◆ WHAT THE EXERCISE ASKS ◆
Find the line containing "Open the 显示" in the data below, then output that line and each one after it exactly, with nothing else.

——

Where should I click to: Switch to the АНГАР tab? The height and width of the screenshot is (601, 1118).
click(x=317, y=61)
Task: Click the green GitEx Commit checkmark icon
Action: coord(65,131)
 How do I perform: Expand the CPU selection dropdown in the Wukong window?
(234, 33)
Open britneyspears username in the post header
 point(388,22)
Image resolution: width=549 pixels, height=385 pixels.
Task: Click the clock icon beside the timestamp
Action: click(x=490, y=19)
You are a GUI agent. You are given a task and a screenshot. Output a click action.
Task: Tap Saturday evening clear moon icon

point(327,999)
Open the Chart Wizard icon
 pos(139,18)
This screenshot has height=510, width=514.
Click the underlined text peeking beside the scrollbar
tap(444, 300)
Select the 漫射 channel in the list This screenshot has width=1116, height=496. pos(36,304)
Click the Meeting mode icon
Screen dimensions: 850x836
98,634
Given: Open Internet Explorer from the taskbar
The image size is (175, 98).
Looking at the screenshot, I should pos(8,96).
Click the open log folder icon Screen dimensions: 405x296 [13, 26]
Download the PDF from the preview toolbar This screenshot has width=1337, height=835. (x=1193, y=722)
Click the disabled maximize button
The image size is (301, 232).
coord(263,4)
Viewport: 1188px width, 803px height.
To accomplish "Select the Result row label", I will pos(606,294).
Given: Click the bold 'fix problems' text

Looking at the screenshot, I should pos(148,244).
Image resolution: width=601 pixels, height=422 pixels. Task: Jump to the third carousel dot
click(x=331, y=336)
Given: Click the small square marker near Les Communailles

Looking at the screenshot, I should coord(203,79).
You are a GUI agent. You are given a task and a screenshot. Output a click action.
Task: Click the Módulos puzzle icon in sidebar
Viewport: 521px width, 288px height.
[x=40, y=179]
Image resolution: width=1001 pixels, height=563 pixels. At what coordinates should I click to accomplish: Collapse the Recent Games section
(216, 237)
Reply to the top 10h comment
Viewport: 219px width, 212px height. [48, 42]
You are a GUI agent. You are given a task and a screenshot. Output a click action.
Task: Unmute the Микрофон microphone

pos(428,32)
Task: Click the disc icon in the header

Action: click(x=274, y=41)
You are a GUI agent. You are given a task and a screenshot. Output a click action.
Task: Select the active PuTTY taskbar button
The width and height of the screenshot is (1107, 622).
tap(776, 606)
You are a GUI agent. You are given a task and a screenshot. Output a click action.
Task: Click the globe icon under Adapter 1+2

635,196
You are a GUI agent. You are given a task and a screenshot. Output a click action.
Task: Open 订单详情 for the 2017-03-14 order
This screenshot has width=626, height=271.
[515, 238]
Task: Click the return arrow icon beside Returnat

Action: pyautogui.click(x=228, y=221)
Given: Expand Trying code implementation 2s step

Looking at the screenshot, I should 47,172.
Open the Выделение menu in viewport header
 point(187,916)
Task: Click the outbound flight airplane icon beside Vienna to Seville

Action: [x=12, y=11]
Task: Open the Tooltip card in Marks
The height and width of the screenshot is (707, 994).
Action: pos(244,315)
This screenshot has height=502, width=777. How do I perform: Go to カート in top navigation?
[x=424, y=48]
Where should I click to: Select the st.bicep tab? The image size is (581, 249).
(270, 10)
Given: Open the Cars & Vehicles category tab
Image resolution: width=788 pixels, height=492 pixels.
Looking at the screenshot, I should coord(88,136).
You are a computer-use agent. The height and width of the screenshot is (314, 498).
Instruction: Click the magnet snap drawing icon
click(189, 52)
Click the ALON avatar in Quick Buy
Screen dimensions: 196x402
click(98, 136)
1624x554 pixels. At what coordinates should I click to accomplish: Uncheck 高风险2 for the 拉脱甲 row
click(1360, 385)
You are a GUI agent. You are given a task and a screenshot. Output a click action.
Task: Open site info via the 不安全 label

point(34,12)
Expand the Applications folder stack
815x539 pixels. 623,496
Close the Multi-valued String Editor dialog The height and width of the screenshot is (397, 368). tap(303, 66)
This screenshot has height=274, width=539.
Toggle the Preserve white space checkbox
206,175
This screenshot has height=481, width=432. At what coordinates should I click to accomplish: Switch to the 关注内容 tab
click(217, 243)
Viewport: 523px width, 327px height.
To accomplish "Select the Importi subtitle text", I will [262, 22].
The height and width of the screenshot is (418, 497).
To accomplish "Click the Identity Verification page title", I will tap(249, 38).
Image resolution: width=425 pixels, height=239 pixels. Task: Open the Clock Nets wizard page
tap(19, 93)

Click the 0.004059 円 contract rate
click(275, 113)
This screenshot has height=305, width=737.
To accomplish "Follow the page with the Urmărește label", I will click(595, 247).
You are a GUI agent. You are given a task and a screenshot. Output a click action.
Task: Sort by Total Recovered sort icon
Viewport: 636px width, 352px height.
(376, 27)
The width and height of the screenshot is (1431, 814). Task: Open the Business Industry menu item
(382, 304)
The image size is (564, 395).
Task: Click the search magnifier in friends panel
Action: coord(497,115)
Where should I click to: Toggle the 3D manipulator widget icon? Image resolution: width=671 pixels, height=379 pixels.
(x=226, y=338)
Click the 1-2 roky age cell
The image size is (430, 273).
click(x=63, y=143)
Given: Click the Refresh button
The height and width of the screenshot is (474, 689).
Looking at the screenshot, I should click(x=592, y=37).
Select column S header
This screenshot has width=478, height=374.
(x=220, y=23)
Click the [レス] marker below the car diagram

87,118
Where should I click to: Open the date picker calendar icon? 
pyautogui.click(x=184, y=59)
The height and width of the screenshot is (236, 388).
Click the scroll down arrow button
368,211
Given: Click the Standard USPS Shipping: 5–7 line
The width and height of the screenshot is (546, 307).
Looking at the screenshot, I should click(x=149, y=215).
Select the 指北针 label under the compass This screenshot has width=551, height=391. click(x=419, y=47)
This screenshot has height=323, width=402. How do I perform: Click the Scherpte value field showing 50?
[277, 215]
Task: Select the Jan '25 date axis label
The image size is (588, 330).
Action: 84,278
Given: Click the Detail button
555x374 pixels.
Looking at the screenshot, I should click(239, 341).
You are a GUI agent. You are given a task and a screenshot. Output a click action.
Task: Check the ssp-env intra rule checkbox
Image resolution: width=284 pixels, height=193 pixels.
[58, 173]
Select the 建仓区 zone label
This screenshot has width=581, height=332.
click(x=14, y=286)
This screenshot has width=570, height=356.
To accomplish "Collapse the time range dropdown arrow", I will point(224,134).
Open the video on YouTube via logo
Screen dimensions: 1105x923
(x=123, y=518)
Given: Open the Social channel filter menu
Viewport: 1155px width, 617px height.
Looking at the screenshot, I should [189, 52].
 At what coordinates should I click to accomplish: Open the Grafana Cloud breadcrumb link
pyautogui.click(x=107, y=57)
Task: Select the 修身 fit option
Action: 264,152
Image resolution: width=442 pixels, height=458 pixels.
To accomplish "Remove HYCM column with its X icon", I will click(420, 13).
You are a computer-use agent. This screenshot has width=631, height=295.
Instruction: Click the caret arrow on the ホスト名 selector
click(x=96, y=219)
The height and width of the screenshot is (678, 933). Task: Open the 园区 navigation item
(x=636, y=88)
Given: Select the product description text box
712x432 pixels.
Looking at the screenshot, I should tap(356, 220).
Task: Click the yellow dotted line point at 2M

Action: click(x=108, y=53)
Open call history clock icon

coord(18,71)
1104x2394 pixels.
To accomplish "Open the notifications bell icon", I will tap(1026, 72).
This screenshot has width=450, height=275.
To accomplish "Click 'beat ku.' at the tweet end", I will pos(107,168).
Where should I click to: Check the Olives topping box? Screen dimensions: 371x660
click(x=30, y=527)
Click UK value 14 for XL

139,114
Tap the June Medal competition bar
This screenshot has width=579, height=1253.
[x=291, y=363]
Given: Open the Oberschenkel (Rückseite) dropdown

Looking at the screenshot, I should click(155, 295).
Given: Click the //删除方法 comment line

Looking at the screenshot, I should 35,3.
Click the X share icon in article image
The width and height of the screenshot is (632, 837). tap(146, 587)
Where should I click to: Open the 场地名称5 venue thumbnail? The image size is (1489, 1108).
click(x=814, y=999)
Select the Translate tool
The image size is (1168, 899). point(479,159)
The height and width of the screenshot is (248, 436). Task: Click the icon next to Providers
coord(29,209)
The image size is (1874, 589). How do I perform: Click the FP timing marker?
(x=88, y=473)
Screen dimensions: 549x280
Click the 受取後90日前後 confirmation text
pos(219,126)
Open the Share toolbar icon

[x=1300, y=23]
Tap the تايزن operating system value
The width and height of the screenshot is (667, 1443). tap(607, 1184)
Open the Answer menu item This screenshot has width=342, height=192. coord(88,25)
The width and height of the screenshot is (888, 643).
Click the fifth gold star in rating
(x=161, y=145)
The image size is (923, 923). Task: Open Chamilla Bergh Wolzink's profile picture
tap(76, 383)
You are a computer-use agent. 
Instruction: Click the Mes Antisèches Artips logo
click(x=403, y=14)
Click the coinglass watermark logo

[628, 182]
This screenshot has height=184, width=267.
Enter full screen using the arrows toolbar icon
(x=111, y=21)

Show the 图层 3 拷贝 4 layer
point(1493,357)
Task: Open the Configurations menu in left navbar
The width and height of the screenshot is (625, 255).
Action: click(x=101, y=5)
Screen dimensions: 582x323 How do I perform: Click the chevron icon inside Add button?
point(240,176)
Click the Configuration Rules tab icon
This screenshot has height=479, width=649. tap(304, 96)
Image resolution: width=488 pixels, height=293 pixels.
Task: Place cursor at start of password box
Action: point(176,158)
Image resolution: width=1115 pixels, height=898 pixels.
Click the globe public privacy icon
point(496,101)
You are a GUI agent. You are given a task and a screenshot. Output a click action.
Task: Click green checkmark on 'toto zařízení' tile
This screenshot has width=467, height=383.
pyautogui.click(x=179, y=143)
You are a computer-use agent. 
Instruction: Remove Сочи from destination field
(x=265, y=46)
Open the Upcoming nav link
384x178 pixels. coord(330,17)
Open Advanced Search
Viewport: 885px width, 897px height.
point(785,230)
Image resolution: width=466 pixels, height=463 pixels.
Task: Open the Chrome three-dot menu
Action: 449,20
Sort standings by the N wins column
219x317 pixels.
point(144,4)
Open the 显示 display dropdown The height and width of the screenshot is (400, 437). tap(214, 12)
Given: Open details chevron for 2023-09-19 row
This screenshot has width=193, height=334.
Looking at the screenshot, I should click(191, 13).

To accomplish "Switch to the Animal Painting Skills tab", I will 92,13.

——

◆ EXERCISE RESPONSE ◆
Open the 显示 display dropdown The height and width of the screenshot is (400, 437). tap(214, 12)
Given: Open details chevron for 2023-09-19 row
This screenshot has width=193, height=334.
Looking at the screenshot, I should click(191, 13).

To accomplish "Switch to the Animal Painting Skills tab", I will 92,13.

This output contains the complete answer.